*** Record excerpts Section Begins ***

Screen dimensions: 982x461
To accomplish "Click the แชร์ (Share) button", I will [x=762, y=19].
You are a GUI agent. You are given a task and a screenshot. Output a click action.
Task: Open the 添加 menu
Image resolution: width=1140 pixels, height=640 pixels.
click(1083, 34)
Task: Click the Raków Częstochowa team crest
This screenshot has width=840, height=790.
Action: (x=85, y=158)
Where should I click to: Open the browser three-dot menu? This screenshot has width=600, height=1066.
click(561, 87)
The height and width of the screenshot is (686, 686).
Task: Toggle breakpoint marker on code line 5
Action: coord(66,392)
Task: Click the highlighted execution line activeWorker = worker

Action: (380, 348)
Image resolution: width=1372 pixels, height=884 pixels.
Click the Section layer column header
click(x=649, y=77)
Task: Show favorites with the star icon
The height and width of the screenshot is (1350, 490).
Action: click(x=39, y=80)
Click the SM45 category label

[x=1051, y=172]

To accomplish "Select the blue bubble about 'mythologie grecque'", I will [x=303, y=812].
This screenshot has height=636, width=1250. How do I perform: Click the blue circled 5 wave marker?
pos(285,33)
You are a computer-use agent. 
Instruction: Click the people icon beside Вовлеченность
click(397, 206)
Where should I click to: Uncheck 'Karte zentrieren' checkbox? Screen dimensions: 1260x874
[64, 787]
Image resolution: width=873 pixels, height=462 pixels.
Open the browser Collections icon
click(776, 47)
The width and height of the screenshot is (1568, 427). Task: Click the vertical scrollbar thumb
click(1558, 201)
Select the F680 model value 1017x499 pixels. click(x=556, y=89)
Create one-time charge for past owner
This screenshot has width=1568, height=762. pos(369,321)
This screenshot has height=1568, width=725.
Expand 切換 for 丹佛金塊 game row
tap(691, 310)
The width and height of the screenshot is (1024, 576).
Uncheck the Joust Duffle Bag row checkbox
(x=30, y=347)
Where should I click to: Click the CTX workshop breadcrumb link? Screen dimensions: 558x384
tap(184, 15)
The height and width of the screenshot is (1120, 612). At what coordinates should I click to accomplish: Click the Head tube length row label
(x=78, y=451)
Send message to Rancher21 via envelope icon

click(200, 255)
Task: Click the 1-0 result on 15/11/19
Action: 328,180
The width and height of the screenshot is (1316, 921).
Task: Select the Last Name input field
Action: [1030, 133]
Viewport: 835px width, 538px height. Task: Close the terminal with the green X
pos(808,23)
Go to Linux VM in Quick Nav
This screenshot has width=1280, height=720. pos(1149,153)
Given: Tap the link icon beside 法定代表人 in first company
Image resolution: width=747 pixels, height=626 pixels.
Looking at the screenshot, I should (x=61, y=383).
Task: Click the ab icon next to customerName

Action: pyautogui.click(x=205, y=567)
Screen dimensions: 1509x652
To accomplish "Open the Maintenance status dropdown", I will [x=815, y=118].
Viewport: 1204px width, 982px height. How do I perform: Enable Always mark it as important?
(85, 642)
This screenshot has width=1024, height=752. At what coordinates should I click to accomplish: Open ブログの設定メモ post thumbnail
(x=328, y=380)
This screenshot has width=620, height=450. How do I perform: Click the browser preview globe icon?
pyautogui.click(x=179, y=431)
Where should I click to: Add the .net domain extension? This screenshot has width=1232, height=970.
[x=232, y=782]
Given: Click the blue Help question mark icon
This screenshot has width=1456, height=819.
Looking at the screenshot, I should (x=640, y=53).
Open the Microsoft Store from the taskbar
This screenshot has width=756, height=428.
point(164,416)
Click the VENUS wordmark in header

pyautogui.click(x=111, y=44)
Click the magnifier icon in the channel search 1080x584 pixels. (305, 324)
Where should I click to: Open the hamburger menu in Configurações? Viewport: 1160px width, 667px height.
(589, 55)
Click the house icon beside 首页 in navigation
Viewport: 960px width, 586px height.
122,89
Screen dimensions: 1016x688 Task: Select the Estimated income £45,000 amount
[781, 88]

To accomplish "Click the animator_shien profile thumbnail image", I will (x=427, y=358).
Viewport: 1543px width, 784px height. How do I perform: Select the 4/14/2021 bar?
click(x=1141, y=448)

*** Record excerpts Section Ends ***

Instructions to follow
Copy every record above exactly as it stands.

Response box
Screen dimensions: 982x461
To accomplish "Click the แชร์ (Share) button", I will [x=762, y=19].
You are a GUI agent. You are given a task and a screenshot. Output a click action.
Task: Open the 添加 menu
Image resolution: width=1140 pixels, height=640 pixels.
click(1083, 34)
Task: Click the Raków Częstochowa team crest
This screenshot has width=840, height=790.
Action: (x=85, y=158)
Where should I click to: Open the browser three-dot menu? This screenshot has width=600, height=1066.
click(561, 87)
The height and width of the screenshot is (686, 686).
Task: Toggle breakpoint marker on code line 5
Action: coord(66,392)
Task: Click the highlighted execution line activeWorker = worker

Action: (380, 348)
Image resolution: width=1372 pixels, height=884 pixels.
Click the Section layer column header
click(x=649, y=77)
Task: Show favorites with the star icon
The height and width of the screenshot is (1350, 490).
Action: click(x=39, y=80)
Click the SM45 category label

[x=1051, y=172]

To accomplish "Select the blue bubble about 'mythologie grecque'", I will [x=303, y=812].
This screenshot has height=636, width=1250. How do I perform: Click the blue circled 5 wave marker?
pos(285,33)
You are a computer-use agent. 
Instruction: Click the people icon beside Вовлеченность
click(397, 206)
Where should I click to: Uncheck 'Karte zentrieren' checkbox? Screen dimensions: 1260x874
[64, 787]
Image resolution: width=873 pixels, height=462 pixels.
Open the browser Collections icon
click(776, 47)
The width and height of the screenshot is (1568, 427). Task: Click the vertical scrollbar thumb
click(1558, 201)
Select the F680 model value 1017x499 pixels. click(x=556, y=89)
Create one-time charge for past owner
This screenshot has width=1568, height=762. pos(369,321)
This screenshot has height=1568, width=725.
Expand 切換 for 丹佛金塊 game row
tap(691, 310)
The width and height of the screenshot is (1024, 576).
Uncheck the Joust Duffle Bag row checkbox
(x=30, y=347)
Where should I click to: Click the CTX workshop breadcrumb link? Screen dimensions: 558x384
tap(184, 15)
The height and width of the screenshot is (1120, 612). At what coordinates should I click to accomplish: Click the Head tube length row label
(x=78, y=451)
Send message to Rancher21 via envelope icon

click(200, 255)
Task: Click the 1-0 result on 15/11/19
Action: 328,180
The width and height of the screenshot is (1316, 921).
Task: Select the Last Name input field
Action: [1030, 133]
Viewport: 835px width, 538px height. Task: Close the terminal with the green X
pos(808,23)
Go to Linux VM in Quick Nav
This screenshot has width=1280, height=720. pos(1149,153)
Given: Tap the link icon beside 法定代表人 in first company
Image resolution: width=747 pixels, height=626 pixels.
Looking at the screenshot, I should (x=61, y=383).
Task: Click the ab icon next to customerName

Action: pyautogui.click(x=205, y=567)
Screen dimensions: 1509x652
To accomplish "Open the Maintenance status dropdown", I will [x=815, y=118].
Viewport: 1204px width, 982px height. How do I perform: Enable Always mark it as important?
(85, 642)
This screenshot has width=1024, height=752. At what coordinates should I click to accomplish: Open ブログの設定メモ post thumbnail
(x=328, y=380)
This screenshot has width=620, height=450. How do I perform: Click the browser preview globe icon?
pyautogui.click(x=179, y=431)
Where should I click to: Add the .net domain extension? This screenshot has width=1232, height=970.
[x=232, y=782]
Given: Click the blue Help question mark icon
This screenshot has width=1456, height=819.
Looking at the screenshot, I should (x=640, y=53).
Open the Microsoft Store from the taskbar
This screenshot has width=756, height=428.
point(164,416)
Click the VENUS wordmark in header

pyautogui.click(x=111, y=44)
Click the magnifier icon in the channel search 1080x584 pixels. (305, 324)
Where should I click to: Open the hamburger menu in Configurações? Viewport: 1160px width, 667px height.
(589, 55)
Click the house icon beside 首页 in navigation
Viewport: 960px width, 586px height.
122,89
Screen dimensions: 1016x688 Task: Select the Estimated income £45,000 amount
[781, 88]

To accomplish "Click the animator_shien profile thumbnail image", I will (x=427, y=358).
Viewport: 1543px width, 784px height. How do I perform: Select the 4/14/2021 bar?
click(x=1141, y=448)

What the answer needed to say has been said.